- **Prompt**:
Look through the listing below and report the lines that have the word "screenshot" in them.

- **Study material**:

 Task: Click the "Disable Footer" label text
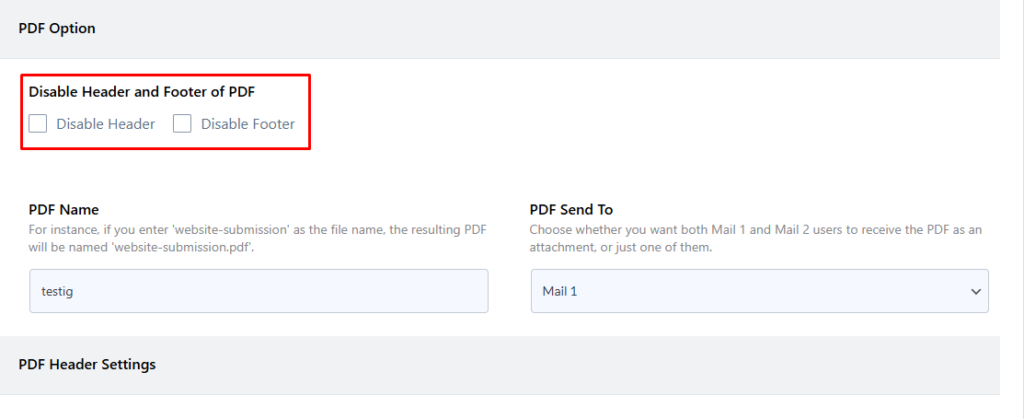[248, 124]
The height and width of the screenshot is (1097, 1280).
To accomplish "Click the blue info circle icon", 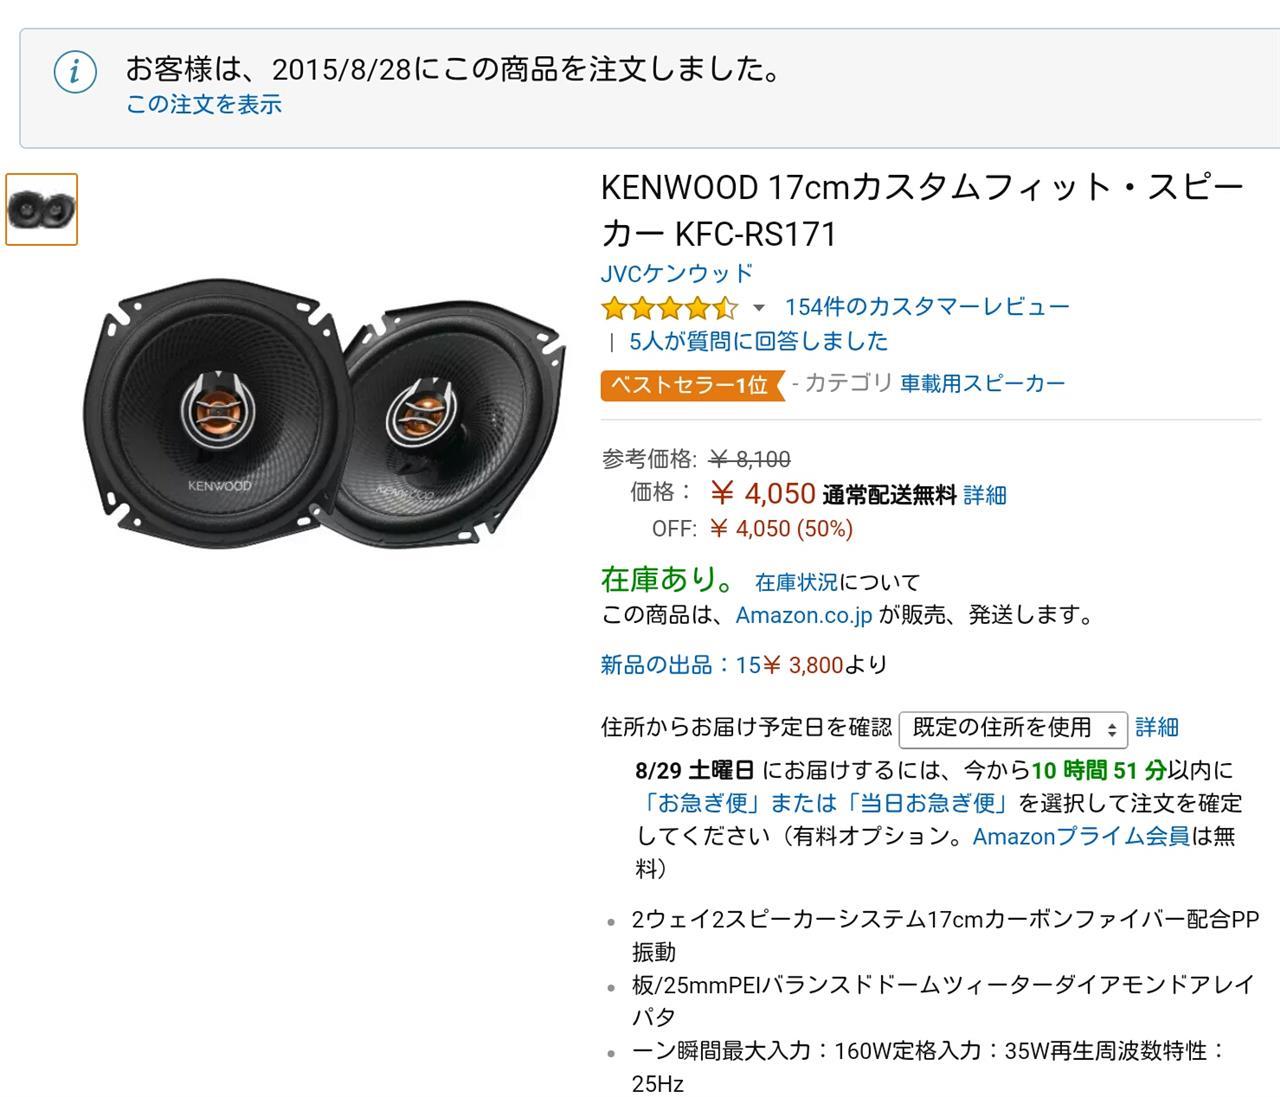I will 75,73.
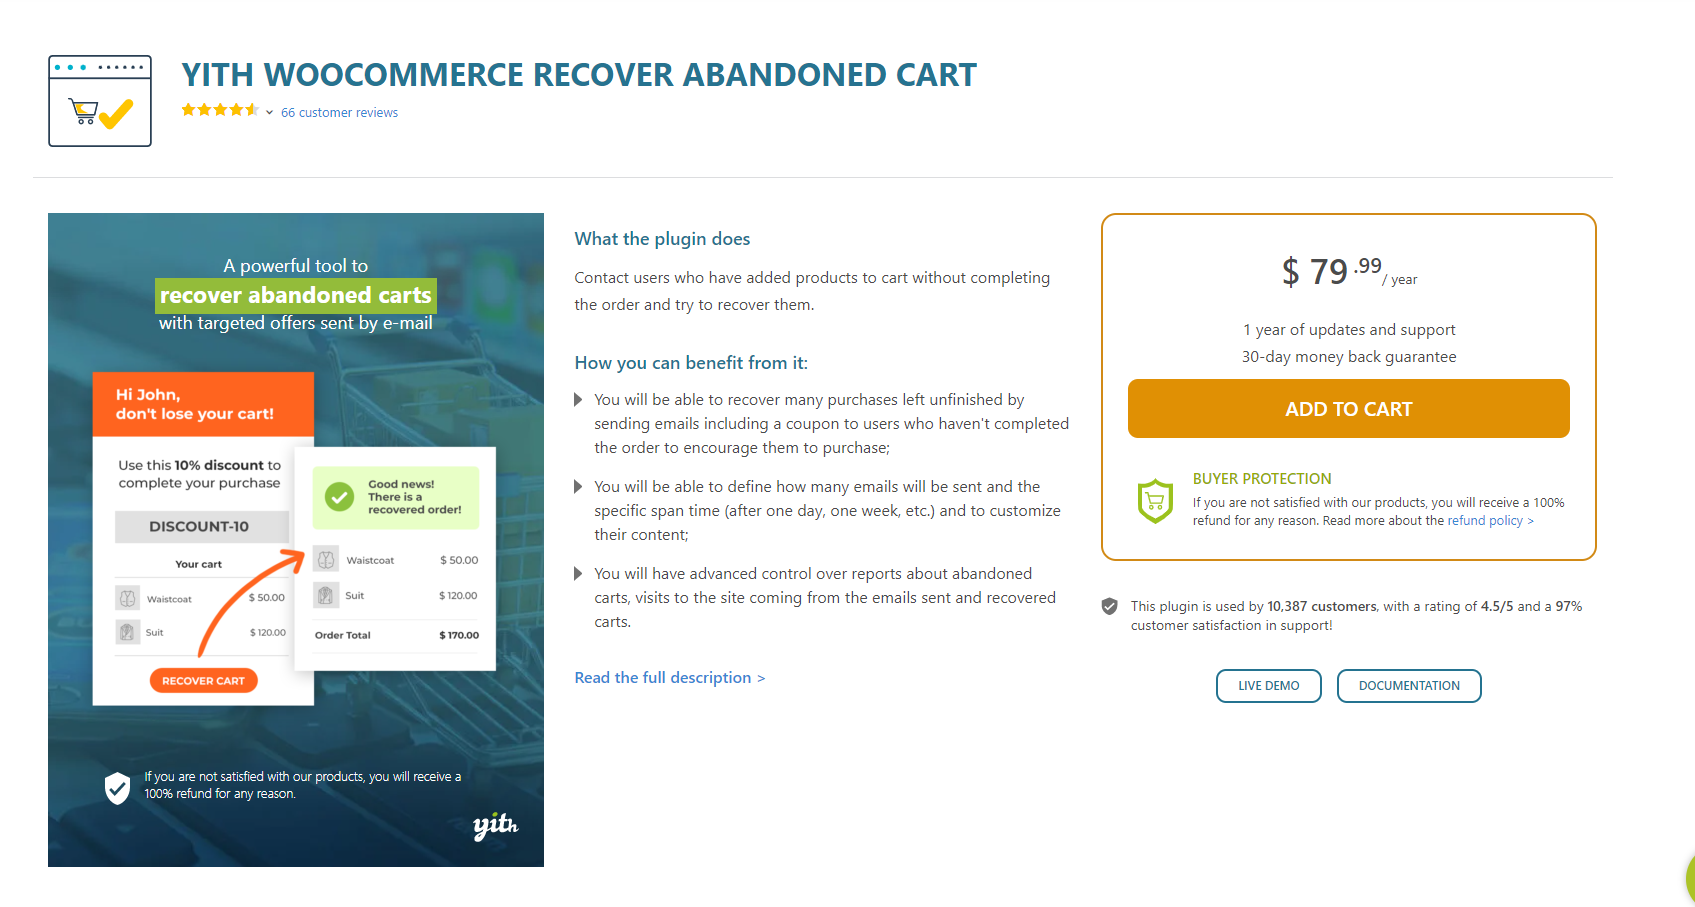
Task: Click the third benefit triangle about reports
Action: click(x=578, y=574)
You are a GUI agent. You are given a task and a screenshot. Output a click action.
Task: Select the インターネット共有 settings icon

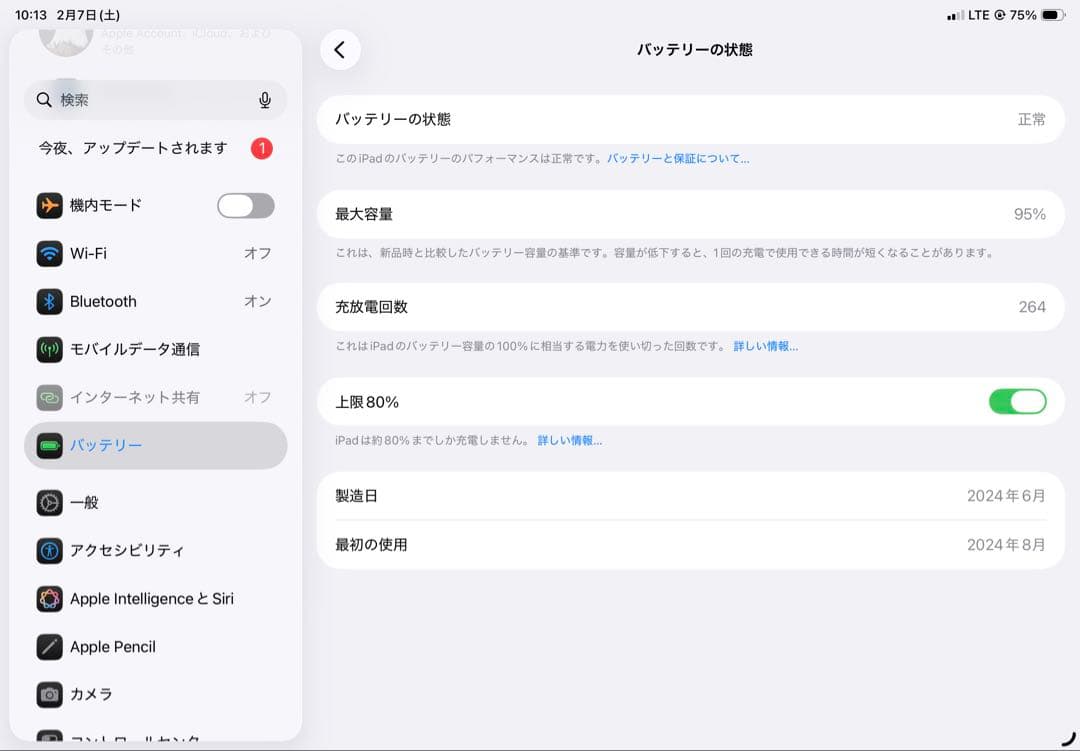[x=49, y=397]
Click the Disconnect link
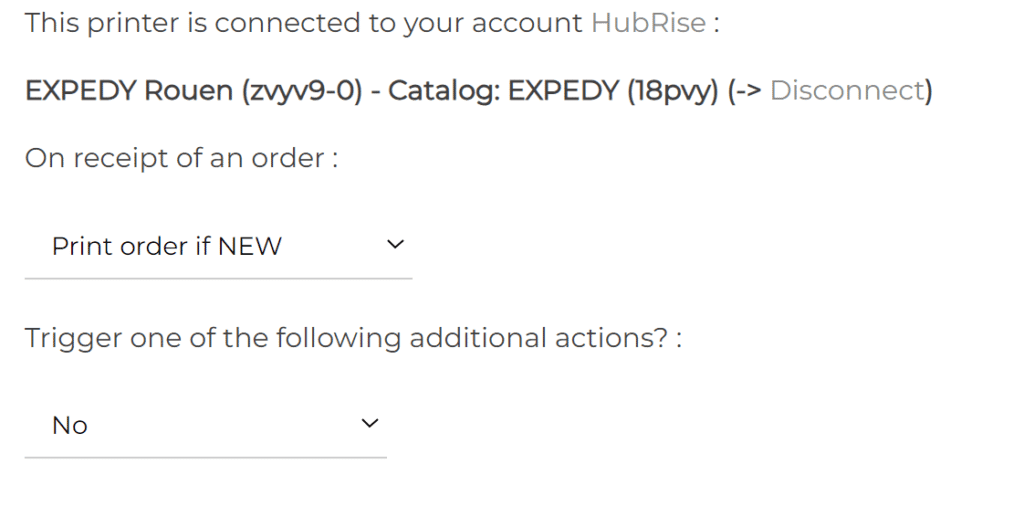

- **Exercise response**:
The height and width of the screenshot is (1097, 1280).
You are a GUI agent. You are given a task and a screenshot. Output a click action.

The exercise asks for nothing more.